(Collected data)
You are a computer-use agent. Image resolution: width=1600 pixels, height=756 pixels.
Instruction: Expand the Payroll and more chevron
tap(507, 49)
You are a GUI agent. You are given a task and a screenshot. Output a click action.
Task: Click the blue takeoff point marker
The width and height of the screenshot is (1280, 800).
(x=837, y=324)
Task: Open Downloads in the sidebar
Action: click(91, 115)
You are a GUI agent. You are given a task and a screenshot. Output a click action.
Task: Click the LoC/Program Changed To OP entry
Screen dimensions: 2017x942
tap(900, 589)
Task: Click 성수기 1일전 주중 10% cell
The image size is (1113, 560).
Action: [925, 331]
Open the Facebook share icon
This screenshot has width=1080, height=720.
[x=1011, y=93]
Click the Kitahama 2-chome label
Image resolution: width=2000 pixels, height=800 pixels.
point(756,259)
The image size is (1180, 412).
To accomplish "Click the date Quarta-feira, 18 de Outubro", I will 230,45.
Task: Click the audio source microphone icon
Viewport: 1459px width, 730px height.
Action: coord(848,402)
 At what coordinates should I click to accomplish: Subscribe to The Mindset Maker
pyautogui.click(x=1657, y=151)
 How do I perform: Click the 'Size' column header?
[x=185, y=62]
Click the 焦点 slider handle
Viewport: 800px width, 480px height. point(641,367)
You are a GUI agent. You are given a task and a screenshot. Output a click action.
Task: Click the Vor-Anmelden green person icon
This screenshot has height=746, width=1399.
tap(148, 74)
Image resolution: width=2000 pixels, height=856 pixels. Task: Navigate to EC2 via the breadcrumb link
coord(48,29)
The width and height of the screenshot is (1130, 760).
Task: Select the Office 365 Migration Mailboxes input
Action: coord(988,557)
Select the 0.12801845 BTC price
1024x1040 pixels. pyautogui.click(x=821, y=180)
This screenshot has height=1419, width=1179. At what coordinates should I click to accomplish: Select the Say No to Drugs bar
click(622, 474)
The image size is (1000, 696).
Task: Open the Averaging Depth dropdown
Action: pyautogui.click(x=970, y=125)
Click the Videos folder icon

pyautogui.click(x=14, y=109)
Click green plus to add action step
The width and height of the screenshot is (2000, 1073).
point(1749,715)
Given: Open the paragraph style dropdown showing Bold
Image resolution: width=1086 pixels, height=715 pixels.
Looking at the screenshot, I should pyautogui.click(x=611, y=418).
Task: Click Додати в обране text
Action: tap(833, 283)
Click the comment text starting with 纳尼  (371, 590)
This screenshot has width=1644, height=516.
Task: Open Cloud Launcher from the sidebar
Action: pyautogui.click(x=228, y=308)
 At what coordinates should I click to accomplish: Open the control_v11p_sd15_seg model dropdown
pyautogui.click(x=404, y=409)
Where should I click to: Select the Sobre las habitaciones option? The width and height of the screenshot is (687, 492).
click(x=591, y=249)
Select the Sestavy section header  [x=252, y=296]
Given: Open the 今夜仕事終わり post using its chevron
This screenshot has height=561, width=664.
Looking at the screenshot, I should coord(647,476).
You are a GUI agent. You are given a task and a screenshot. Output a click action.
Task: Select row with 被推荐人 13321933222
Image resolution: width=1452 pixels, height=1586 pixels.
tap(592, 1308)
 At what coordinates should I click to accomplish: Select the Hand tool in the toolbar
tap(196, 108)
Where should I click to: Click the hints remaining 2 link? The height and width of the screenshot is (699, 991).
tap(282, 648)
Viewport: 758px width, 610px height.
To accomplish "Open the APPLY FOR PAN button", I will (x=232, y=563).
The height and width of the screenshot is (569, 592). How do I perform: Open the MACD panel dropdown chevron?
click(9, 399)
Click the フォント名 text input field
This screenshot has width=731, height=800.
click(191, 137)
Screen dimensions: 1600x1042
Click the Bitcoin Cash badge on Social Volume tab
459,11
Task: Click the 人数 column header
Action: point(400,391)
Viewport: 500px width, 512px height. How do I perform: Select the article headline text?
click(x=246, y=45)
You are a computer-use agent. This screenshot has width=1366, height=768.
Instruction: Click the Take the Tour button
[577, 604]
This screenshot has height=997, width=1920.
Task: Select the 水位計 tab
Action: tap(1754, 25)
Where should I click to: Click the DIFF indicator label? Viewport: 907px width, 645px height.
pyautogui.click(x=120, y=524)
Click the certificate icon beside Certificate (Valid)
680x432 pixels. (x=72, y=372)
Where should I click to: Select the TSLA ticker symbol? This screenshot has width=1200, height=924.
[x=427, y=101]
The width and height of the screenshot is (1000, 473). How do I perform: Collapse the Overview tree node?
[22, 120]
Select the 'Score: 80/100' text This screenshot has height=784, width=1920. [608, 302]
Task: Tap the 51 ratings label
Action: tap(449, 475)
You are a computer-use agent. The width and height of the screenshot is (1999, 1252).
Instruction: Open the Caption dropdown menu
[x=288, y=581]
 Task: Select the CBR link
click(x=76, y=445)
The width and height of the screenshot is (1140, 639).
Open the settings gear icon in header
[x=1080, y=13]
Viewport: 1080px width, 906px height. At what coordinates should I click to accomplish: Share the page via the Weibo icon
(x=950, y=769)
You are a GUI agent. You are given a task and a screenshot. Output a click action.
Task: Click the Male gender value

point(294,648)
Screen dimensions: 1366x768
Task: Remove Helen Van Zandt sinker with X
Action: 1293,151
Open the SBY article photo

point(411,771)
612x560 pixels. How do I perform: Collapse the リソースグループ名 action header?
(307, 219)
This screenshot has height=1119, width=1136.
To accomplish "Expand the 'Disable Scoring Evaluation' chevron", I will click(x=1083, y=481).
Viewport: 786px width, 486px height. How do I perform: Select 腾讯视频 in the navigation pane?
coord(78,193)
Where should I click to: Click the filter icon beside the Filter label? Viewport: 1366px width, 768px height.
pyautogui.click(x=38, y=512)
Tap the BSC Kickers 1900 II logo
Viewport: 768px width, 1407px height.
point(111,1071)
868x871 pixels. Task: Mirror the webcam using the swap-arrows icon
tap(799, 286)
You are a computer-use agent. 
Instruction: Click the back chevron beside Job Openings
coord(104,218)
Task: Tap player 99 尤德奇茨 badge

WORK ITEM
Repeat word for word every line from the start of the entries to the line holding "Task: Click the blue takeoff point marker", inclusive, and nothing else.

SOLUTION TO THIS PROBLEM
You are a computer-use agent. Image resolution: width=1600 pixels, height=756 pixels.
Instruction: Expand the Payroll and more chevron
tap(507, 49)
You are a GUI agent. You are given a task and a screenshot. Output a click action.
Task: Click the blue takeoff point marker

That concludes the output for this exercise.